How to complete this task: Count each line below that has "Server" anywhere in it. Answer with the total alone.

>>>

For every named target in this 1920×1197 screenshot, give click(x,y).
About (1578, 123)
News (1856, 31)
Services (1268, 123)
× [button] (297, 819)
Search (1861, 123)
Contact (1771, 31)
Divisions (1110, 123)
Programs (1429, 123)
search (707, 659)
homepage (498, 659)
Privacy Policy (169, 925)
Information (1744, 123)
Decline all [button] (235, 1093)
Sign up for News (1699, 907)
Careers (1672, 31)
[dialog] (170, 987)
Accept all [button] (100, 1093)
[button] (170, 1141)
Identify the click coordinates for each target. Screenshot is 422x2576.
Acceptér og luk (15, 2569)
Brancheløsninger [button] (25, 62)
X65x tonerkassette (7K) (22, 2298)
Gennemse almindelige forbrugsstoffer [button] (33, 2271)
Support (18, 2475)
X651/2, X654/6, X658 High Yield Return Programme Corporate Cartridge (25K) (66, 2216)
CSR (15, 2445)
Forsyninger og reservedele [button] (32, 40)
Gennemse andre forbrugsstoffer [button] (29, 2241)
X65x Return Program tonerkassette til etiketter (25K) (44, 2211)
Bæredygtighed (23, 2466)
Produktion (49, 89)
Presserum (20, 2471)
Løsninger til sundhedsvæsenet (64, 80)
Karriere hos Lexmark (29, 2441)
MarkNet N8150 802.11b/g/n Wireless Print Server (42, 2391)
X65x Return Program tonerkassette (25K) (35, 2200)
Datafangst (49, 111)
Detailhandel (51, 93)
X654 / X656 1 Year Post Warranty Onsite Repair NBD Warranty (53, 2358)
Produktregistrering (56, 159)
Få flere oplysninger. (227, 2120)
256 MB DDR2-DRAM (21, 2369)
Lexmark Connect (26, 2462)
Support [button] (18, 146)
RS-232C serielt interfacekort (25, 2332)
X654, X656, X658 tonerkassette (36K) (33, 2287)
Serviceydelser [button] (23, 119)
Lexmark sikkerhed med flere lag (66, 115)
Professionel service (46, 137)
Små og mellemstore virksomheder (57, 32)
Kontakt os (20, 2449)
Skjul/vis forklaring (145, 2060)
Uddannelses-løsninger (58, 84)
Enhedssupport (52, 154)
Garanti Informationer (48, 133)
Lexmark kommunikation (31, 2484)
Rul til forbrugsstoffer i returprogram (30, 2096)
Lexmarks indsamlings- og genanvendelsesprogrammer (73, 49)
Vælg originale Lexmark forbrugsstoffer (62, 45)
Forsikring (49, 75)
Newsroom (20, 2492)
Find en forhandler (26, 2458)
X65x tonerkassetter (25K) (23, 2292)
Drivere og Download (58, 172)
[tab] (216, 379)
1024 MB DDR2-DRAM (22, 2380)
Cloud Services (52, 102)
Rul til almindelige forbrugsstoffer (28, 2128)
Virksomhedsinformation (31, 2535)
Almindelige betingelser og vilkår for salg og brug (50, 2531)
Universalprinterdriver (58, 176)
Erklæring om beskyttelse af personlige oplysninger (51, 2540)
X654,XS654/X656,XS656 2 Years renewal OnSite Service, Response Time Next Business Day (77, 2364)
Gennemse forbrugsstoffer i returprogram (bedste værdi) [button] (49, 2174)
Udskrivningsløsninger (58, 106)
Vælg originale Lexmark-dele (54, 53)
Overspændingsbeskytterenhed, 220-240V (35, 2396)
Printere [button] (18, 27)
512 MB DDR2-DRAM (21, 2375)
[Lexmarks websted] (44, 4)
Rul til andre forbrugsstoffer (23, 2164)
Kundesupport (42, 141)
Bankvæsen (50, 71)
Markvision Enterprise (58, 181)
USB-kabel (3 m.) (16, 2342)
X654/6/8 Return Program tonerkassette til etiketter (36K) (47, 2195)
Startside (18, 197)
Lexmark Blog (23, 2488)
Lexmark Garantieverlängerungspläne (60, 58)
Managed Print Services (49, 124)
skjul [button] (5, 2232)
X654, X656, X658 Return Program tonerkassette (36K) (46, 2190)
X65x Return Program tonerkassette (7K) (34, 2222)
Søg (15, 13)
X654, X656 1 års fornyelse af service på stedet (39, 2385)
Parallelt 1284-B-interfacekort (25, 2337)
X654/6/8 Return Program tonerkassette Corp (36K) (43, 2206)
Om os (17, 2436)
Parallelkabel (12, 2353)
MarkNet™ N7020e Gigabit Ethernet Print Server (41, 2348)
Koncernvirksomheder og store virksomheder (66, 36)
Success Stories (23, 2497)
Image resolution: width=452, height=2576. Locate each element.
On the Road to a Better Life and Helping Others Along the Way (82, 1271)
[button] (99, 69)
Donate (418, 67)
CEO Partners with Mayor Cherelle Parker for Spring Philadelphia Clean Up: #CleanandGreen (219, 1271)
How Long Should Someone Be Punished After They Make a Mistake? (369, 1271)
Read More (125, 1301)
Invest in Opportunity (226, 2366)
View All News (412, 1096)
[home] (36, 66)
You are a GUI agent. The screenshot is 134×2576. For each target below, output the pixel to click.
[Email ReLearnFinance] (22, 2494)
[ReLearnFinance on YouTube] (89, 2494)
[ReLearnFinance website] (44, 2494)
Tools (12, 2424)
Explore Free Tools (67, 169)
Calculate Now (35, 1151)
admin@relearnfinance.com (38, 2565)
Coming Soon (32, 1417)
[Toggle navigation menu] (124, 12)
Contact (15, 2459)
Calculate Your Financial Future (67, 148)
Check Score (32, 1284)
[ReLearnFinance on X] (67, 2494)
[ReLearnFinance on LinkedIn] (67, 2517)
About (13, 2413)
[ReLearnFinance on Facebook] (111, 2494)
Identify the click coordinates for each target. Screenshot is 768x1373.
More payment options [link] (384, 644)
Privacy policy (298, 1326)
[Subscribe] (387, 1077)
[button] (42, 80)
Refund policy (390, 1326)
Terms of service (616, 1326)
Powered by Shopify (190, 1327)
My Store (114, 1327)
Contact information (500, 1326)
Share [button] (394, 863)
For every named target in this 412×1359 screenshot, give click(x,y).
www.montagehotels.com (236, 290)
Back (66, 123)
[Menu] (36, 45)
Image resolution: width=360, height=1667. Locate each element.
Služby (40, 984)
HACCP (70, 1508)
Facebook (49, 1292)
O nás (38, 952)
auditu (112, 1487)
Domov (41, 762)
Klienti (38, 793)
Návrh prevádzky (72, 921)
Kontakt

<<<

Answer: 2